How to Do the Lion’s Breath
- Start by sitting up straight in a relaxed but alert position
- Lean forward and place your palms on the floor
- Inhale deeply through the nose
- As you exhale through your mouth with force, stick out your tongue and make an “ahhh” sound (which will sound like a quiet lion roaring)
- Breathe normally for 1 to 3 minutes
- Repeat this process for several breaths until you feel fully relaxed and energized
#5 Pursed-Lip Breathing
When you’re feeling overwhelmed or stressed out, the pursed-lip breathing technique can be your saving grace. This breathing exercise helps to slow your breathing and reduce anxiety.
Pursed-lip breathing can also be beneficial if you are feeling short of breath or have breathing difficulties. It helps you to control your breathing and use oxygen more efficiently.
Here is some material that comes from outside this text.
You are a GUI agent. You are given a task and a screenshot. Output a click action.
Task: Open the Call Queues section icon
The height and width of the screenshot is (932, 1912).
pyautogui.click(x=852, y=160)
How to Do the Pursed-Lip Breathing Exercise
- Sit or stand in a comfortable position
- Breathe in slowly through your nose for 2 counts
- Pucker up your lips as if you were whistling or blowing a kiss
- Breathe out slowly through your pursed lips for 4 counts
- Continue breathing in this pattern for several breaths or until you feel calmer
8 Tips for Doing Breathing Exercises
Breathing exercises can be done anywhere and anytime, but it’s important to take some time to practice breathing correctly.
Here are a few tips that may help:
- Get comfy — Find a comfortable spot in your home or outdoors where you can focus on breathing without distractions
- Micro-step — Take it a single micro-step at a time; start with short breathing sessions and gradually increase the length as you become more comfortable
- Take needed breaks — If you start feeling dizzy, lightheaded, or uncomfortable in any way, stop and take a break before continuing
- Close your eyes — Always remember to close your eyes while breathing, as it can help to keep distractions at bay and focus on breathing correctly
- Relax your whole body — Don’t forget to relax your body, from your head down to your toes
- Listen to music — this is an optional tip, but music can be very therapeutic and calming when breathing
- Reflect — After breathing exercises, take a few moments to reflect on how you feel and appreciate the benefits that breathing has brought
- Be consistent — As with any habit, consistency is key. Aim to practice breathing exercises daily during your morning routine or evening routine for the best results
Uncover the Power of Breathwork
Breathing is an integral part of our lives, yet powerful breathwork is often neglected.
For seniors especially, breathing exercises can provide a variety of benefits — from improving breathing capacity to reducing feelings of stress and anxiety.
To recap our favorite breathing exercises:
- Diaphragmatic breathing
- Alternate nostril breathing
- Box breathing
- Lion’s Breath
- Pursed-lip breathing
Give them a try, and you’ll be breathing easy and calming your nervous system in no time!
And you won’t just feel the immediate effects: breathing exercises provide long-term benefits for seniors.